I decided to paint the small area by hand with an enamel paint because I already had it in the right color. To paint it evenly, I lightly dabbed it on all over the open space, making sure not to push paint under the edges of the tape and contact paper. If you prefer to use spray paint again, you will have to carefully cover the rest of the shield to keep the paint from hitting either the white areas or the newly painted red ones.
Once you have finished painting on the blue paint and it has dried, you can take off all of the contact paper and masking tape.
Shield one is finished!
So, why did I make two shields?
I had already finished the first shield, when I came across something that was too perfect to pass up! I was in another “chino,” the Spanish equivalent of a dollar store where nothing is a dollar 🙂 , and I saw a lightweight aluminum oil spatter cover that had the perfect markings for Captain America's shield.
I just couldn't resist making yet another super shield!
I was hoping to be able to link to a perfect aluminum pan cover like mine, but this is the closest thing I could find, and the spacing isn't really ideal for the circles, but you could use two circles for each color of the shield.
This other aluminum pan cover could be easily used with the method above (for the first shield), though, and it has the added perk of already having a handle in place!
Anyway, if you find something similar to mine, here's the easiest way to do it…
How to make Captain America shield #2
To begin the process, I sanded the entire surface of the cover. The pan cover was bright and shiny, something I didn't want for a well used shield! Plus, the matte finish gives off the impression of metallic white stripes rather than shiny silver ones. (I didn't want to paint white stripes because I loved letting the metallic finish of the aluminum show though!)
Once again my masking tape for curves came to the rescue!
I taped off the areas that I wanted to stay silver (white) or blue, leaving the areas that I wanted spray painted red. I even masked off the edge to give the shield a silver border.
Following the same methodology as above, I first painted the red areas, and when they were dry, I masked off the smallest red circle in the middle. This shield would look super cool with a metallic red spray paint if you can find it. I just used what I had form before.
I cut another star out of contact paper. (I used a clip art star online and resized it to fit my shield in photoshop. I used the printout as a pattern for my contact paper.) I then carefully placed the star in the center and painted around it, by hand (like before), in blue.
Once the blue paint had dried, I took off all of the masking tape and the contact paper star, and ended up with this…
I added the handle in the same way as before, by drilling holes through the shield, and adding a drawer pull handle to the back of the shield. I, of course, removed the little black handle that it came with from the center of the lid which left a hole. You can try covering it up if you like. I just left it along.

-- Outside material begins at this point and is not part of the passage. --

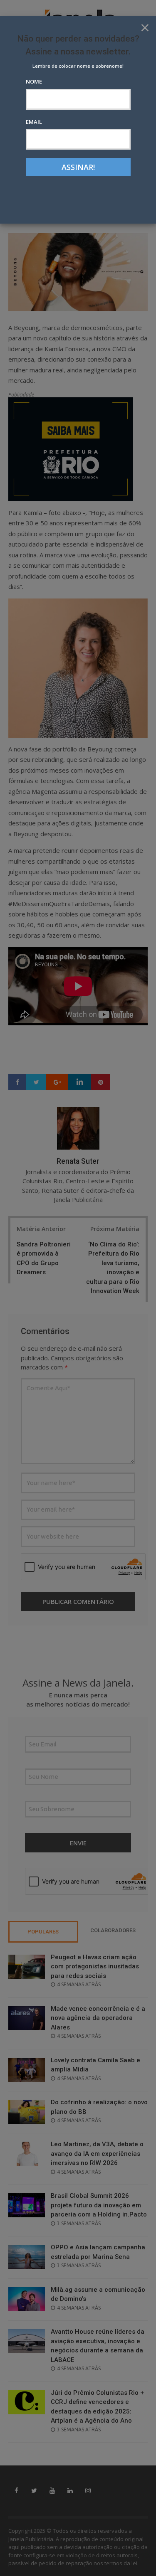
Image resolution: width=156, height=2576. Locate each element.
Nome (34, 81)
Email (34, 122)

For both shields, you can touch up any areas where paint has seeped underneath the contact paper or tape by rubbing a cue tip with paint thinner lighly over the areas until they're gone. Even with as careful as I was, I had a few areas that did need a little cleaning up.
Well, there you have it!
I hope you can find the perfect plate, platter, or lid for making an easy Captain America shield for your favorite superhero!